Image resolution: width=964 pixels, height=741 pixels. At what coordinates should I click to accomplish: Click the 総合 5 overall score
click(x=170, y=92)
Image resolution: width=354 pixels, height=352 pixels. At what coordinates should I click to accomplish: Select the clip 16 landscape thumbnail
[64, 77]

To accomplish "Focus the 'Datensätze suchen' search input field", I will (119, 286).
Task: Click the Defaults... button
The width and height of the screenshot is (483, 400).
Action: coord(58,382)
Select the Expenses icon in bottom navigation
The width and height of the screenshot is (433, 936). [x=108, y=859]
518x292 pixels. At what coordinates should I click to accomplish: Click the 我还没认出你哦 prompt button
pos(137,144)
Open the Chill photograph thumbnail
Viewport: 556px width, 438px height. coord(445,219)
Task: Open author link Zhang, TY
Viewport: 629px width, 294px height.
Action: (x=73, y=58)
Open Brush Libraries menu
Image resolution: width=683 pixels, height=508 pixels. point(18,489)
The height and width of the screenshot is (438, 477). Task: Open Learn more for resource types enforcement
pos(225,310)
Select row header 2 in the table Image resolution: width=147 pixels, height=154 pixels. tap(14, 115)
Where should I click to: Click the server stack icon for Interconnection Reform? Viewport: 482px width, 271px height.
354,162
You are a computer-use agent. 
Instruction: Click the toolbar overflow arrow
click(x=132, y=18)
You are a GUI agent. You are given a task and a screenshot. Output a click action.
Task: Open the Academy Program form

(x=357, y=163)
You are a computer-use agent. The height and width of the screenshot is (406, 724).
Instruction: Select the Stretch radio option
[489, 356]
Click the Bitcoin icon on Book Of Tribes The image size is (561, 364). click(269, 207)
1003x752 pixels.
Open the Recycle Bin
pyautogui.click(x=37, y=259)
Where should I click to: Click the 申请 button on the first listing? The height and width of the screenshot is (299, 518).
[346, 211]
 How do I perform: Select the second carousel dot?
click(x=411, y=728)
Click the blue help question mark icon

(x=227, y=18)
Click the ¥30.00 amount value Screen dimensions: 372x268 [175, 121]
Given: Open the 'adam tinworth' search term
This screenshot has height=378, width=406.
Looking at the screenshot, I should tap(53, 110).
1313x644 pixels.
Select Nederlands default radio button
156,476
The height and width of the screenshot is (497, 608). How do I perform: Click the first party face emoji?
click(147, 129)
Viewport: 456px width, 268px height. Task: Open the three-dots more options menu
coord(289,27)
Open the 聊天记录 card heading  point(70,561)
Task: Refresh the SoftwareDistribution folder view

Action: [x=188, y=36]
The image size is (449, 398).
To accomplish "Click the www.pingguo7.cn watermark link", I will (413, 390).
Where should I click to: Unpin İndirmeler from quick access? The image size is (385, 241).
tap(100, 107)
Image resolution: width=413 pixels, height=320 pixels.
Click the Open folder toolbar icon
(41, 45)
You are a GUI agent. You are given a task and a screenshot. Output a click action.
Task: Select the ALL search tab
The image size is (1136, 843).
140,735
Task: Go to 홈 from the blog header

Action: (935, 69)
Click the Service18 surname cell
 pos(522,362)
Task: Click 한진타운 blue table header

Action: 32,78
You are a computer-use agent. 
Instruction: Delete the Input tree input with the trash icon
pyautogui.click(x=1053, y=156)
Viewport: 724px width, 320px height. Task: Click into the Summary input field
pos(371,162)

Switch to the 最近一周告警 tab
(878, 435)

_____

_Work instructions_
What is needed is an exact copy of the lines from the one containing "Viewport: 456px width, 268px" to the end of the data; please add nothing else.

_Response area_
Viewport: 456px width, 268px height. Task: Open the three-dots more options menu
coord(289,27)
Open the 聊天记录 card heading  point(70,561)
Task: Refresh the SoftwareDistribution folder view

Action: [x=188, y=36]
The image size is (449, 398).
To accomplish "Click the www.pingguo7.cn watermark link", I will (413, 390).
Where should I click to: Unpin İndirmeler from quick access? The image size is (385, 241).
tap(100, 107)
Image resolution: width=413 pixels, height=320 pixels.
Click the Open folder toolbar icon
(41, 45)
You are a GUI agent. You are given a task and a screenshot. Output a click action.
Task: Select the ALL search tab
The image size is (1136, 843).
140,735
Task: Go to 홈 from the blog header

Action: (935, 69)
Click the Service18 surname cell
 pos(522,362)
Task: Click 한진타운 blue table header

Action: 32,78
You are a computer-use agent. 
Instruction: Delete the Input tree input with the trash icon
pyautogui.click(x=1053, y=156)
Viewport: 724px width, 320px height. Task: Click into the Summary input field
pos(371,162)

Switch to the 最近一周告警 tab
(878, 435)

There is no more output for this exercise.